The chart below shows running annual mean temperatures (daily max/min/mean) in Fairbanks since the beginning of the NWS/Weather Bureau era.  The recent warmth has raised the annual mean to nearly 32°F, a threshold that was exceeded for part of 2016.


It's interesting to note that some very cold years in Fairbanks had annual daily maximum temperatures below freezing, but that hasn't happened for many years.  Also of note: the long-term trends in maximum and minimum temperatures are quite similar over the entire period, but minimum temperatures increased more dramatically in the climate shift of 1976-77.  Consequently, the linear trend in minimum temperatures since 1976 is actually negative (-0.15°F/decade), but daily maximum temperatures have continued to increase (+0.20°F/decade).  Of course we have to take these numbers with a grain of salt owing to location and instrumentation changes in the official climate record.

Saturday, March 31, 2018

Warm April More Likely

With just a few days left to submit guesses for the Nenana Ice Classic, breakup prognosticators are pondering the extended-range weather forecast for the next few weeks.  The date of the Tanana River's breakup at Nenana is closely tied to local temperatures in April, so an early breakup will be likely if the unusual warmth of recent weeks and months persists.

Looking quickly at some of the forecast data, CPC's most recent outlook for April shows a slight warm tilt to the temperature probabilities over most of the interior. 


NOAA's CFSv2 model has recently signaled an increasingly pronounced warm anomaly centered over far eastern Russia and the Bering Sea.  The maps below show a progression of April forecasts from oldest at bottom to newest at top.  A few weeks ago it appeared possible that the pattern would favor a cold April in the Tanana valley, but this now seems unlikely.

As an aside, I'm in the middle of a very busy period of travel and work, so blog posts will continue to be thin for a while.




Friday, March 23, 2018

Late Winter Snow Showers

My visit to Fairbanks ended on Monday with a rare March instance of strong westerly breezes, adding further to the tally of "strong" westerly wind days in recent weeks (see here and here).  While it's typical for winds to pick up in late winter in Fairbanks, the seasonal breezes are usually from the northeast; in the past 20 years, there have only been 2 other days in March with similar winds (20-30 mph) from the western half of the compass.

In this week's event, the wind was associated with a strong cold front aloft; the 500mb chart below shows the trough axis near Fairbanks at 4pm AKDT on Monday.  Note the temperature of -39°C reported above Fairbanks; by Tuesday morning the 500mb temperature was down to -43.5°C, which was very nearly the coldest air of the entire winter at this level.

++++++++++++++++++++

» Required actions
1. Reproduce the stretch of the Fairbanks weather blog from "Looking quickly at" through "of the interior.".
2. According to the Fairbanks weather blog, what has been the linear trend in daily maximum temperatures since 1976?

++++++++++++++++++++

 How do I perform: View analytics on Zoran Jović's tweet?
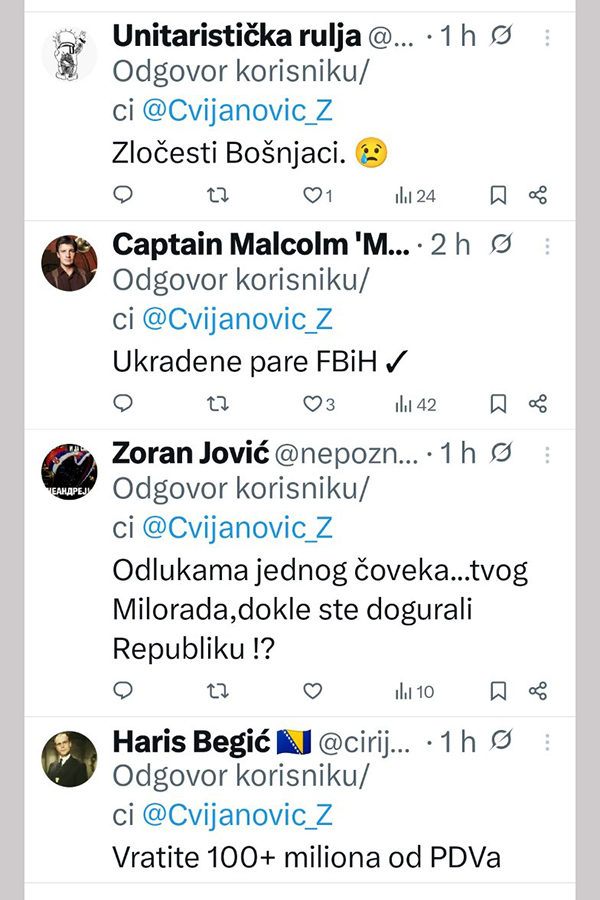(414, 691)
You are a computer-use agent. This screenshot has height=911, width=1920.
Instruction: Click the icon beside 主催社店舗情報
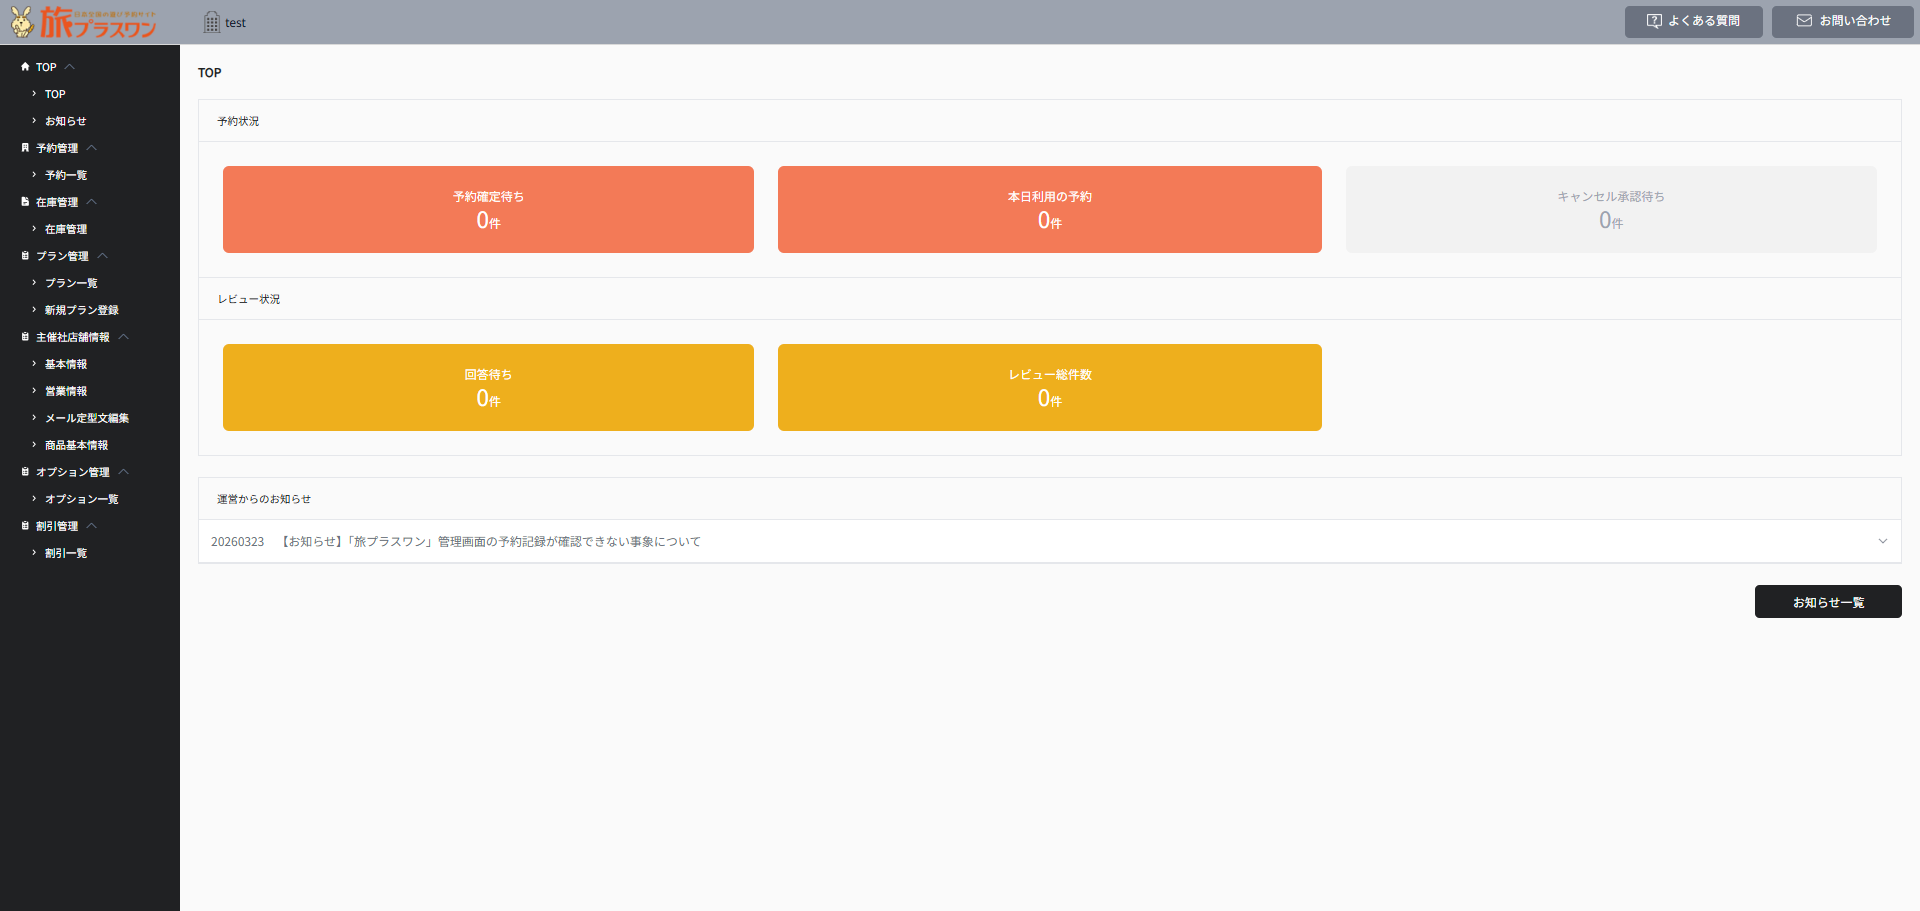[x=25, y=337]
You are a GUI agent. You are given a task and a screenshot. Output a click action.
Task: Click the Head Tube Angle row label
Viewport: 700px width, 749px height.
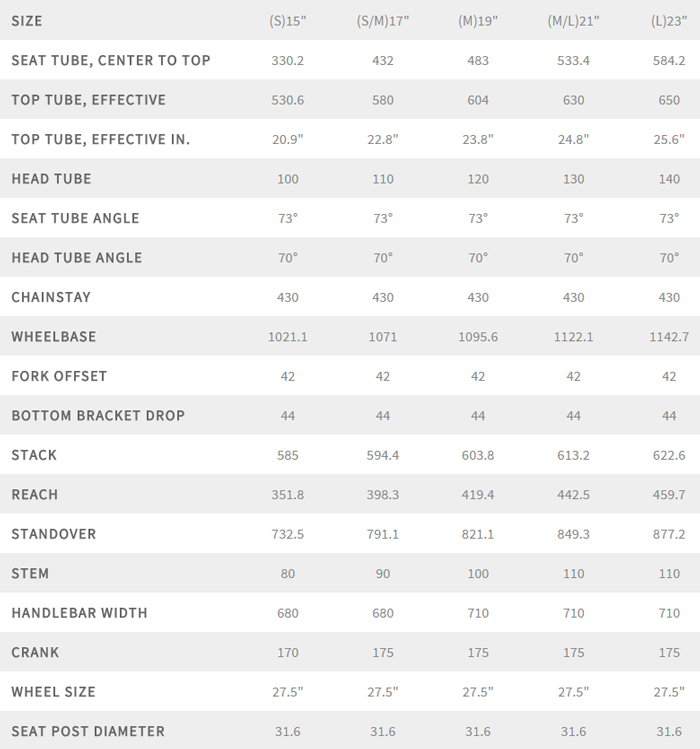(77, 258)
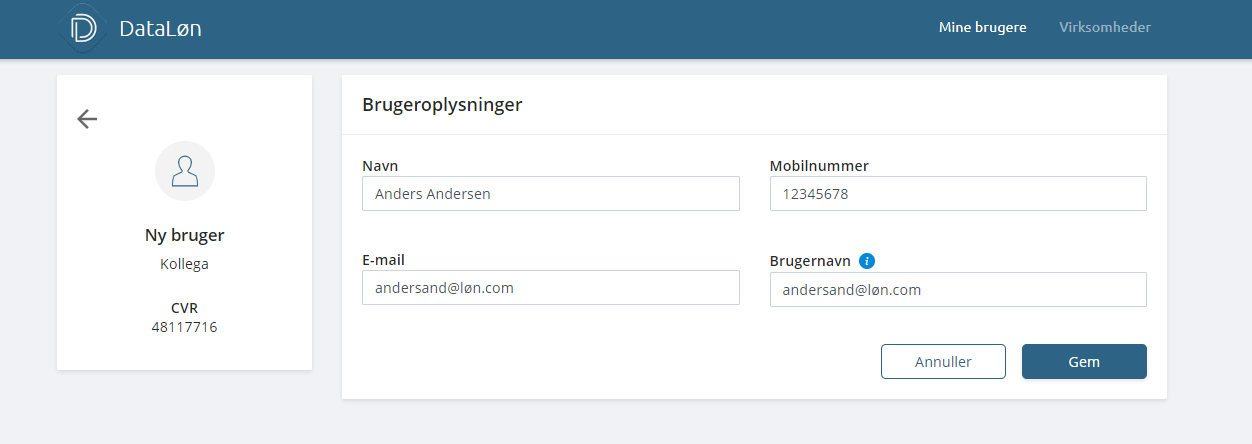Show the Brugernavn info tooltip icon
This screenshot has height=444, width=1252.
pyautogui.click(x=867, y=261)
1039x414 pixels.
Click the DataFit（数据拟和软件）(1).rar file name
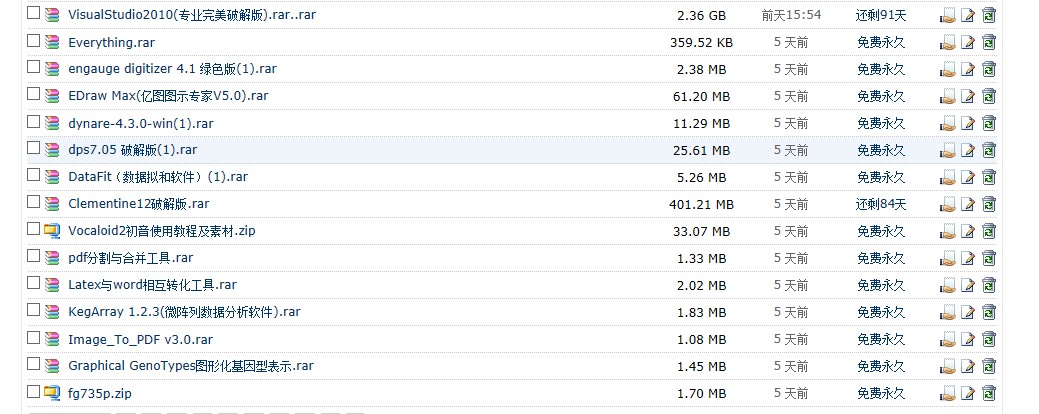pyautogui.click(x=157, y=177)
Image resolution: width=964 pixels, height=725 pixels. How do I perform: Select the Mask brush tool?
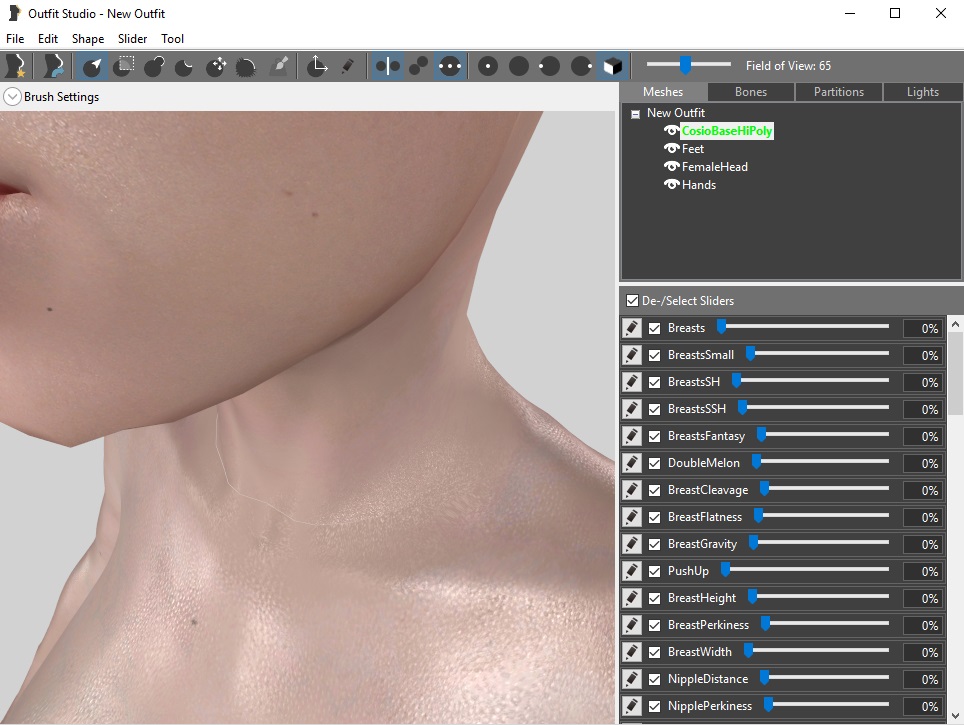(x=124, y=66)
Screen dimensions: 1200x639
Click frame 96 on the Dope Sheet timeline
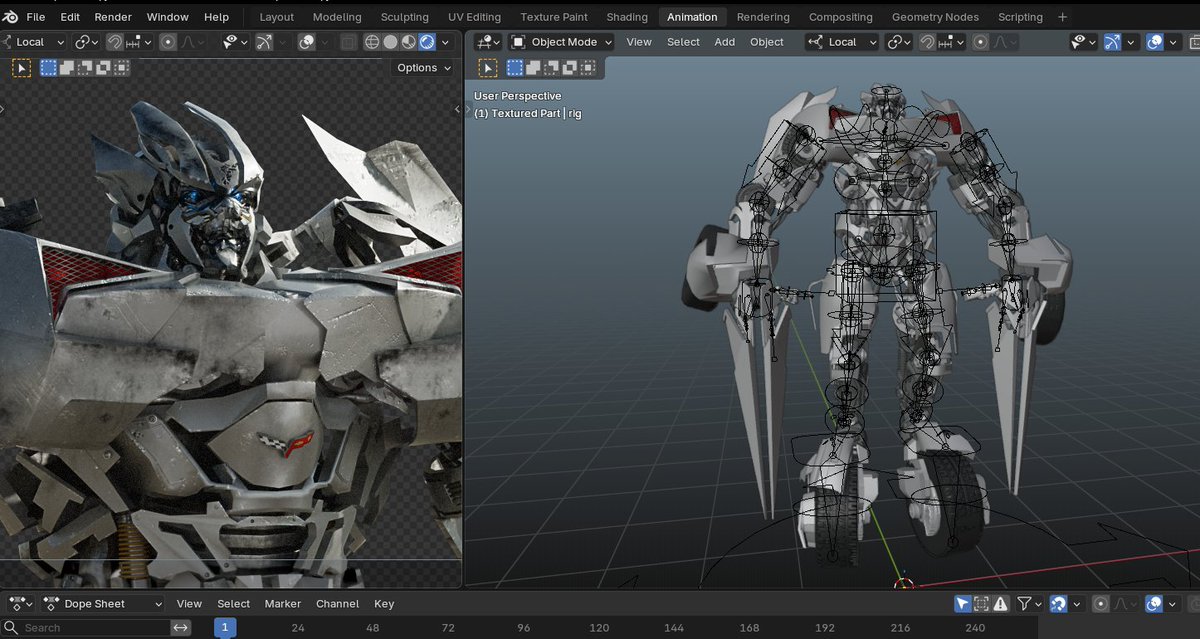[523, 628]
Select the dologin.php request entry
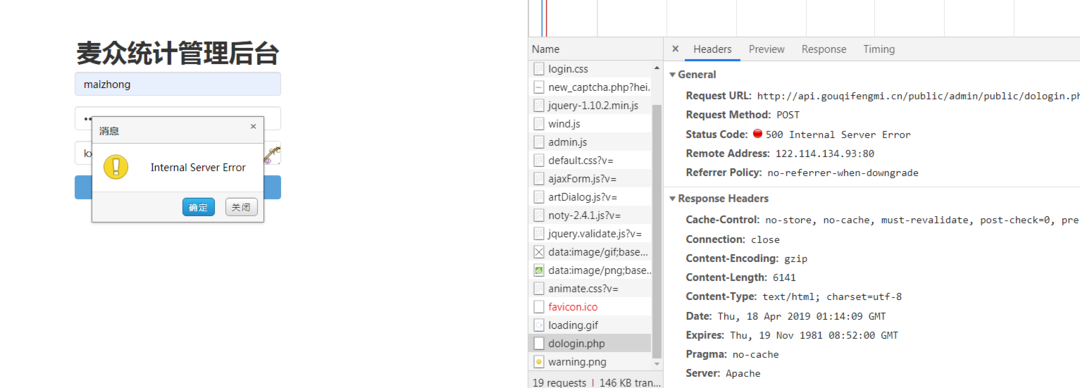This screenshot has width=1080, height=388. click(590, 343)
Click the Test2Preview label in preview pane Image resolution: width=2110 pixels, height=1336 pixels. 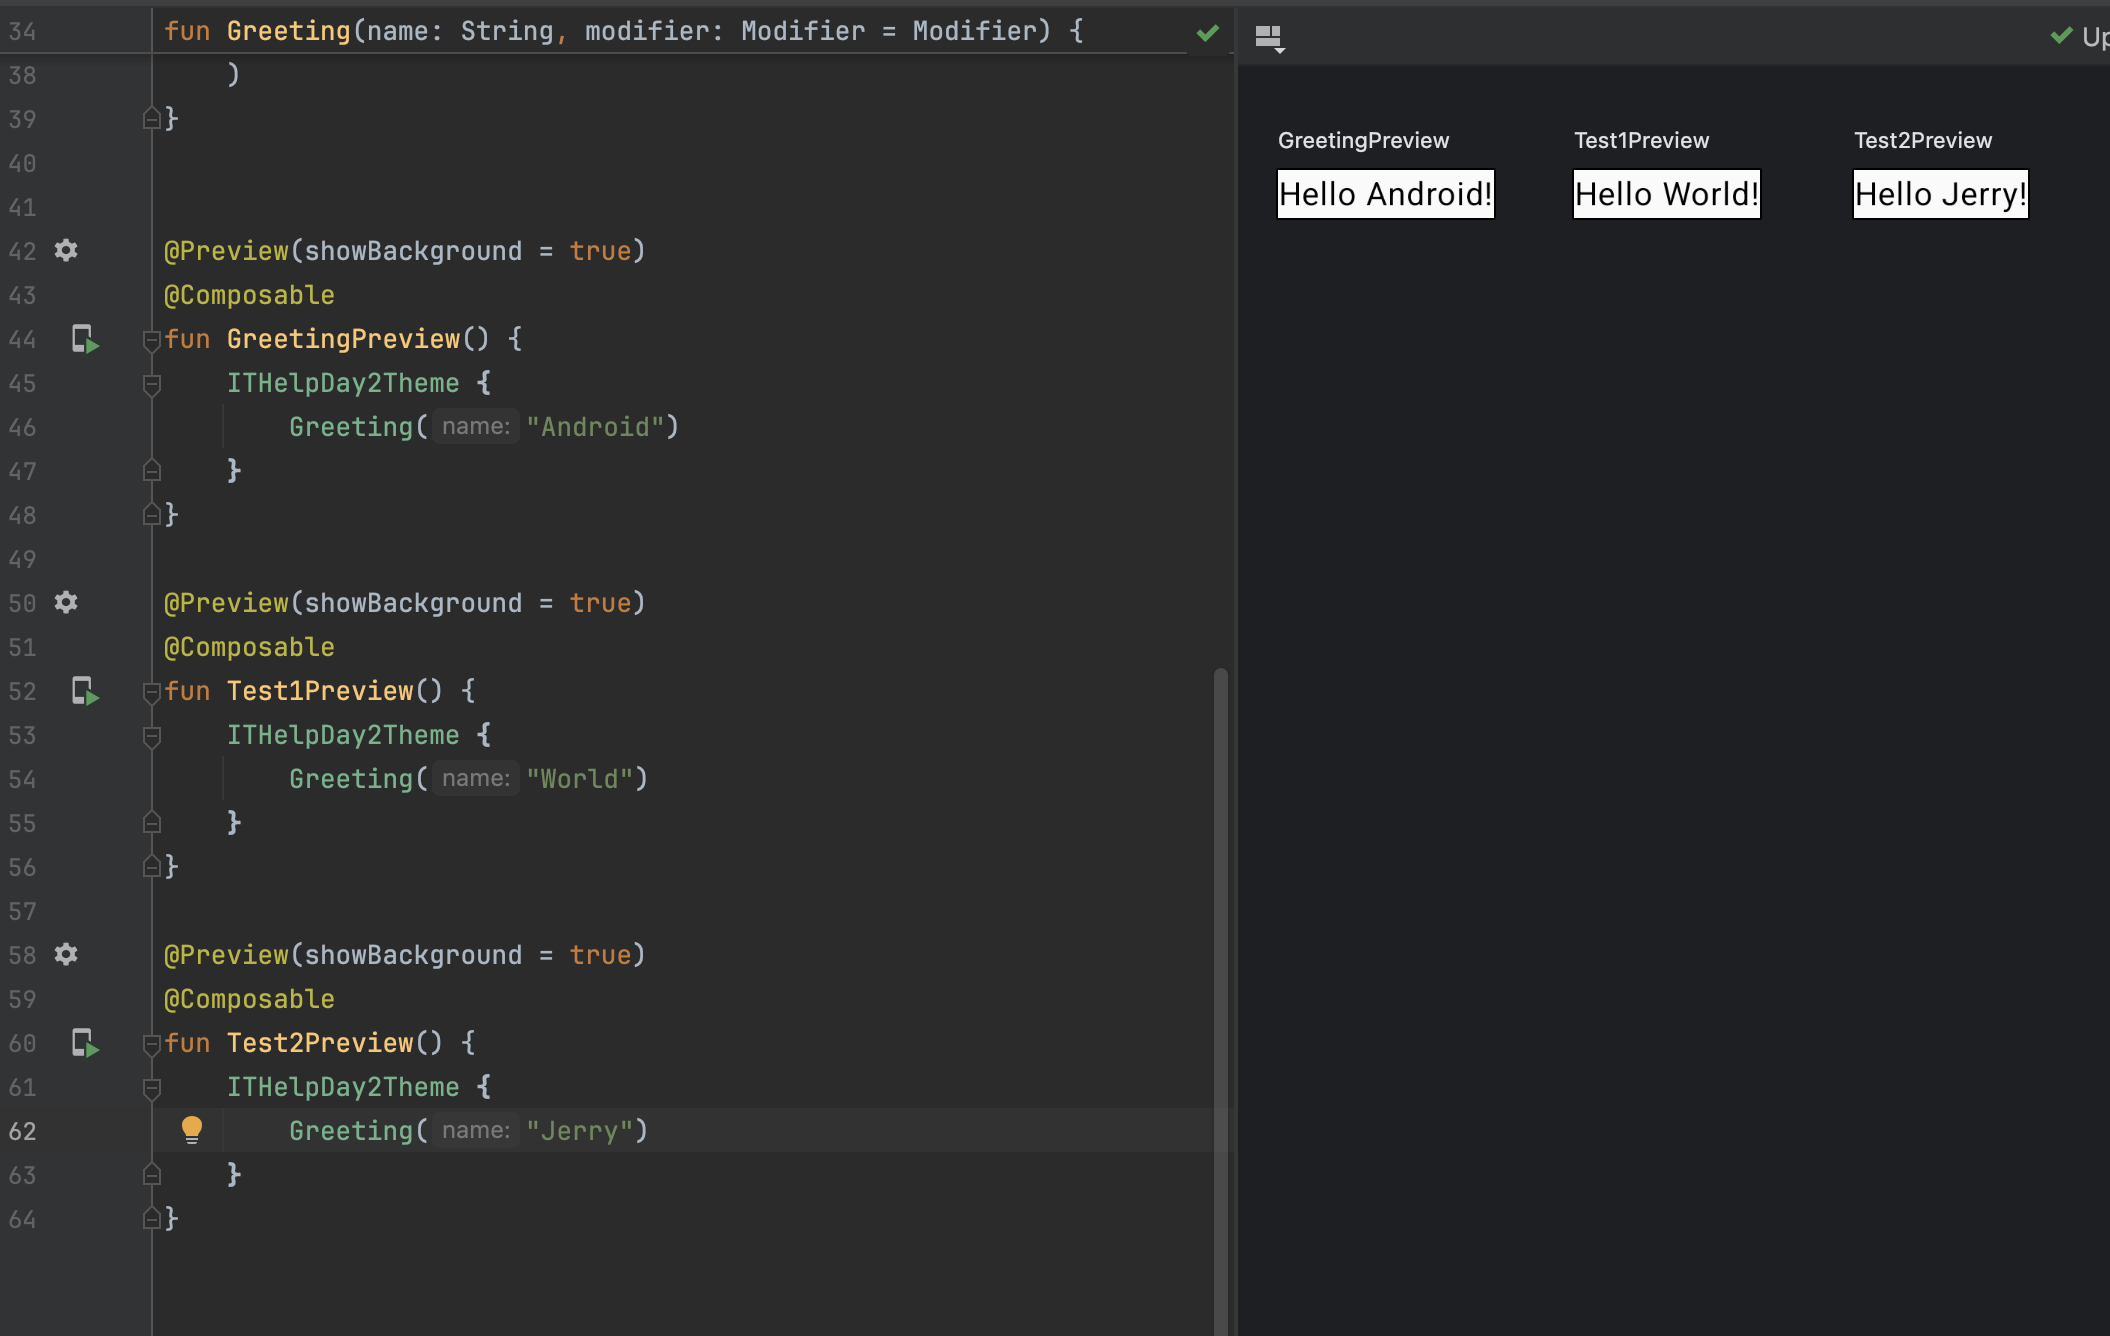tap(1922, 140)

++++++++++++++++++++

» Answers per task
1.
Looking quickly at some of the forecast data, CPC's most recent outlook for April shows a slight warm tilt to the temperature probabilities over most of the interior.

2. An increase of +0.20°F per decade.